将军病弱之后(29)

作者:澈似练 阅读记录

苏策心不在焉地点了点头,顾晏的话显然没有美味佳肴有吸引力,他这几天吃的都是清汤寡水,曹世仁怕他虚不受补,只想慢慢调养他的身体。

如今看到顾晏带回来香软甜糯的糕点,苏策直接伸手捻起一块品尝。

“怎么样?听酒楼老板说这些都是当家招牌,卖相甚好。”顾晏怕他噎着,又替他倒了一杯清水。

苏策笑吟吟道:“挺甜的。”

“别吃太多,待会还要喝药。

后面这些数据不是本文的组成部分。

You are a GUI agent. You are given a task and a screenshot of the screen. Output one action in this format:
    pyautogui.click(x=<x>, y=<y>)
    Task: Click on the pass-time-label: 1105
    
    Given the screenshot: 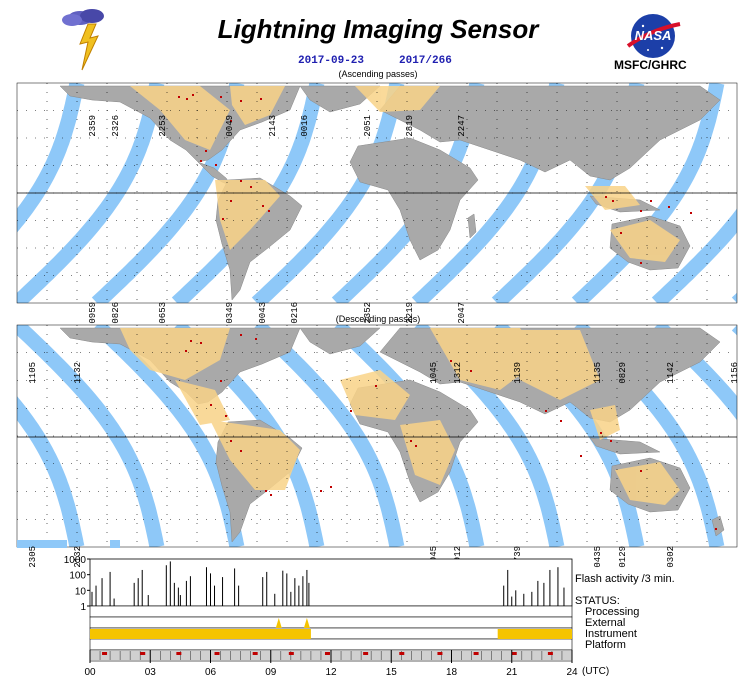 What is the action you would take?
    pyautogui.click(x=33, y=373)
    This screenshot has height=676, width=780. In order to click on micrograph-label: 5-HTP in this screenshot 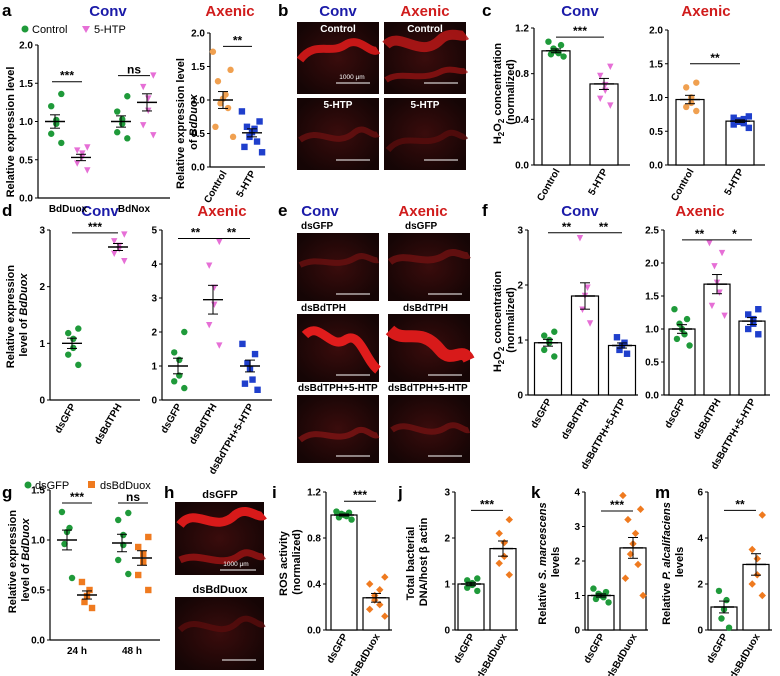, I will do `click(338, 106)`.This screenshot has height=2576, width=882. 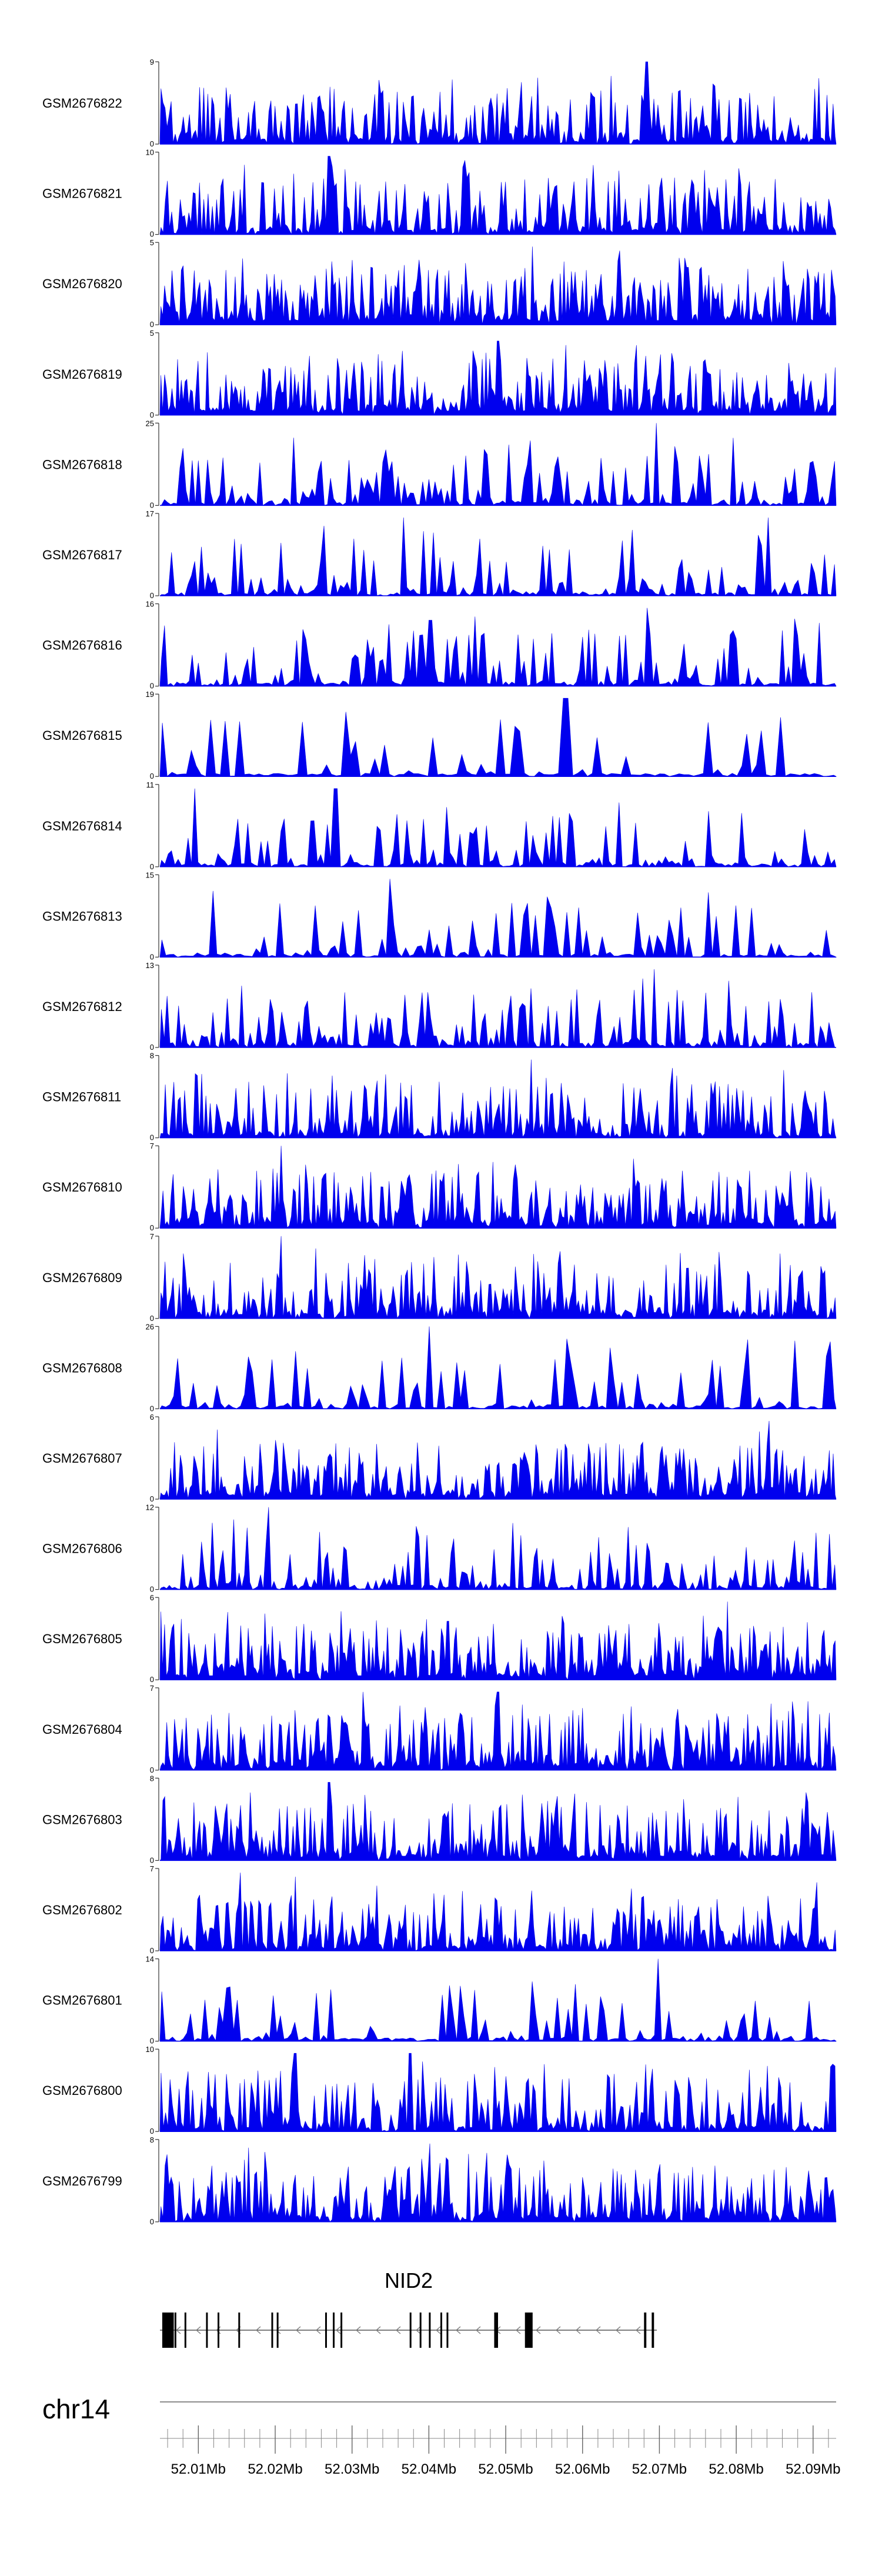 What do you see at coordinates (150, 423) in the screenshot?
I see `track-ymax-label: 25` at bounding box center [150, 423].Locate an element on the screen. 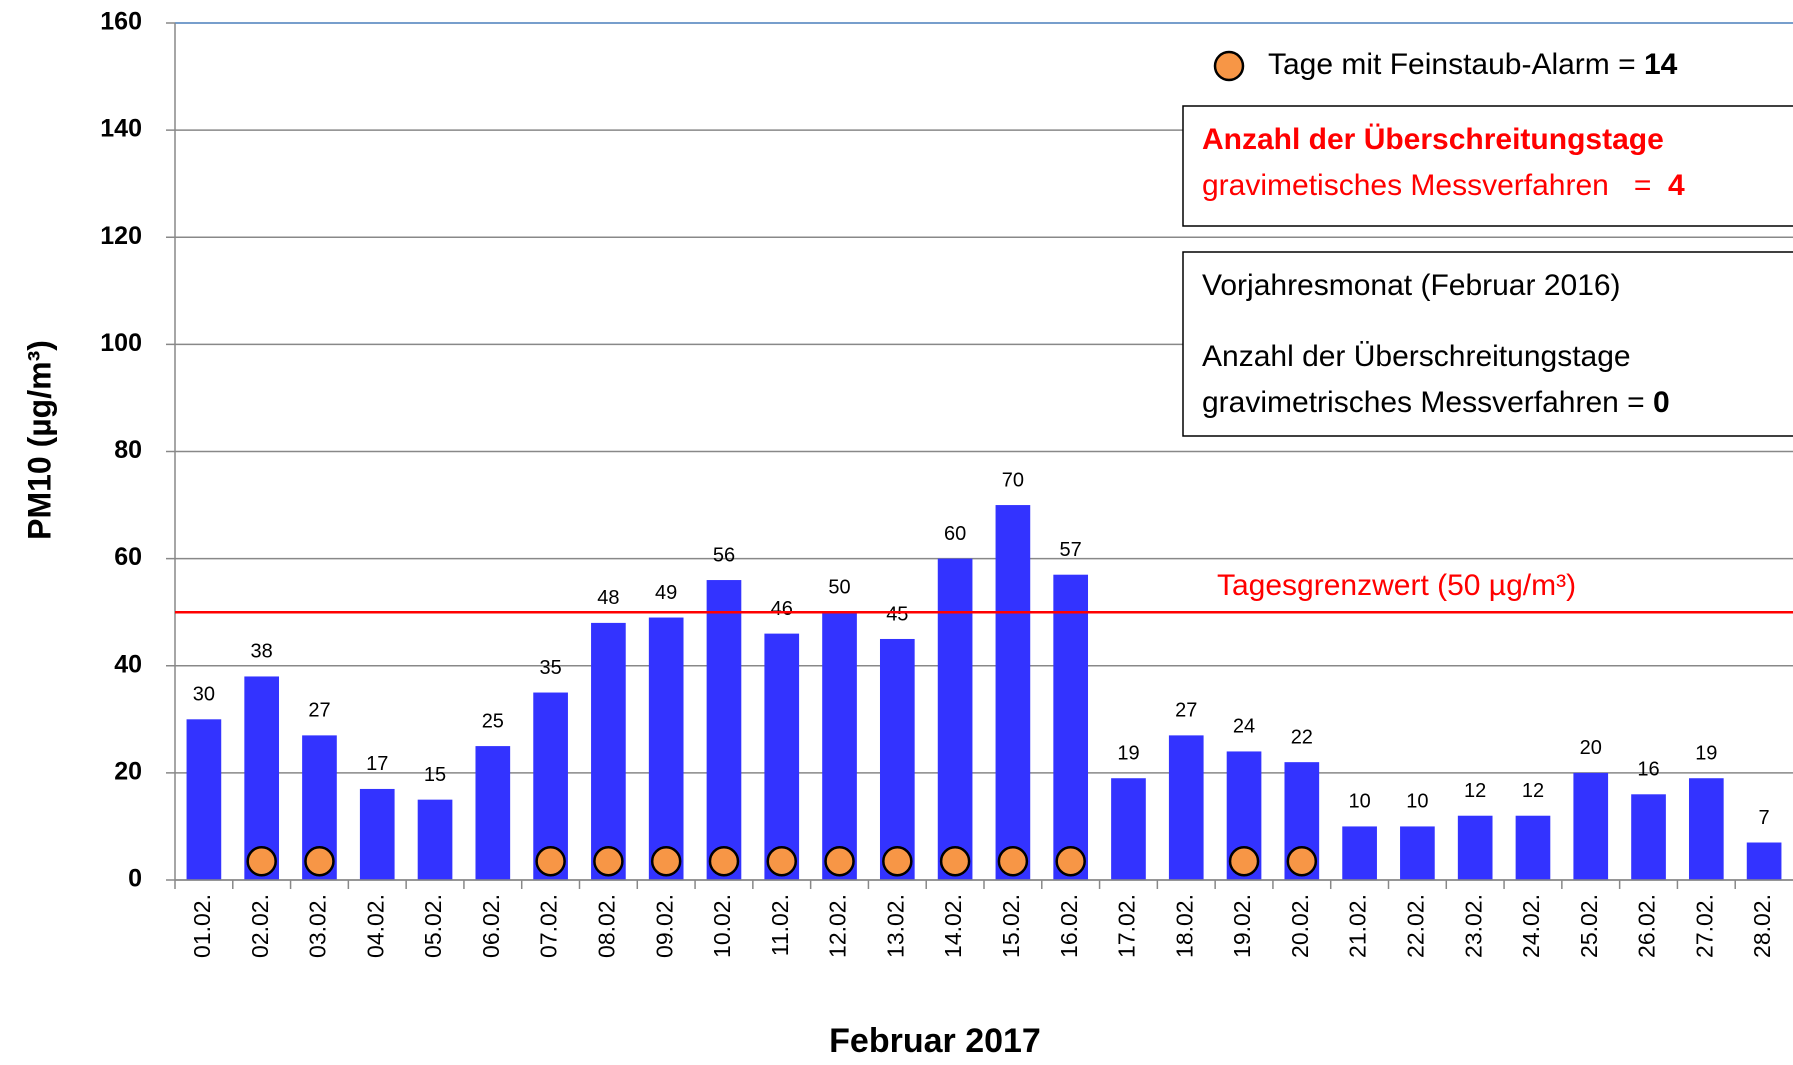 The width and height of the screenshot is (1793, 1065). threshold-label: Tagesgrenzwert (50 µg/m³) is located at coordinates (1396, 586).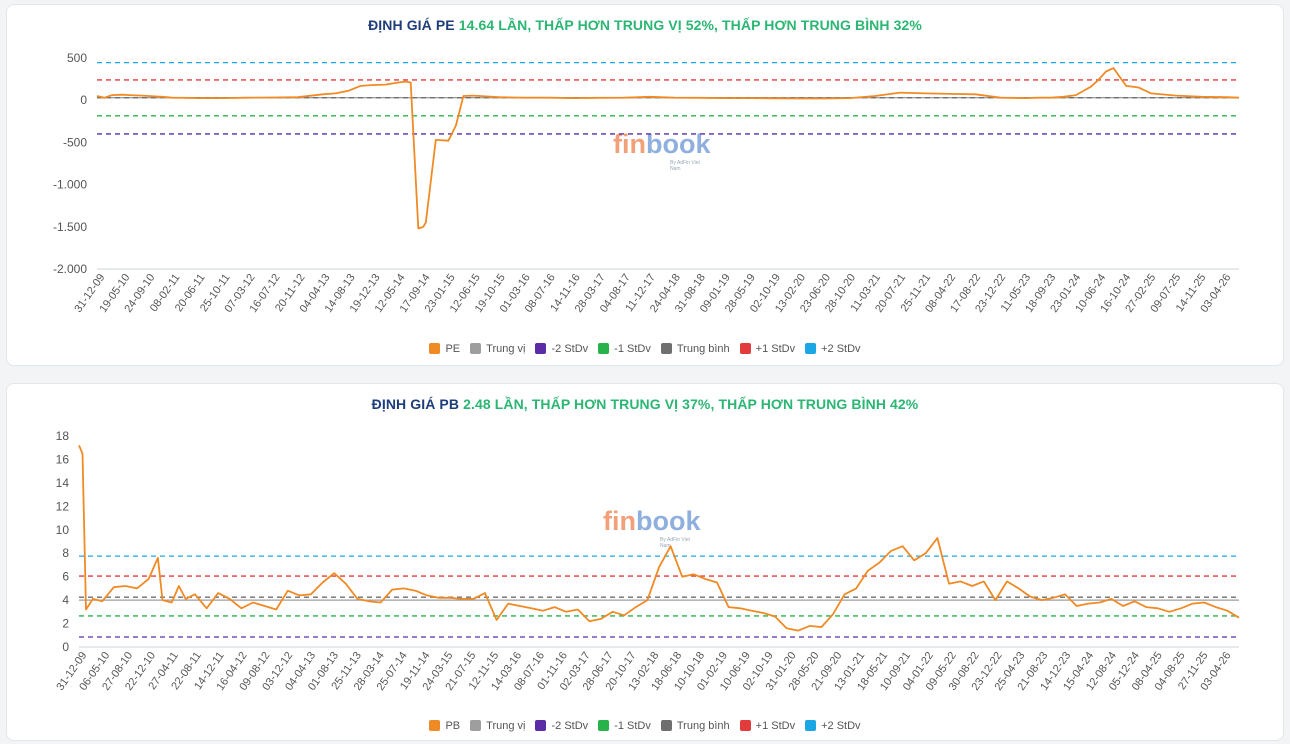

”顾晏又怕他吃多了影响肠胃,操心程度比之军务有过之而无不及。

苏策轻轻应了一声,吃完晚饭后便在顾晏的监督下喝完了汤药。

正当他在院内散完步准备回屋就寝时,前几日一直与他分房居住的顾晏今日意外地端坐在他屋内的书案前。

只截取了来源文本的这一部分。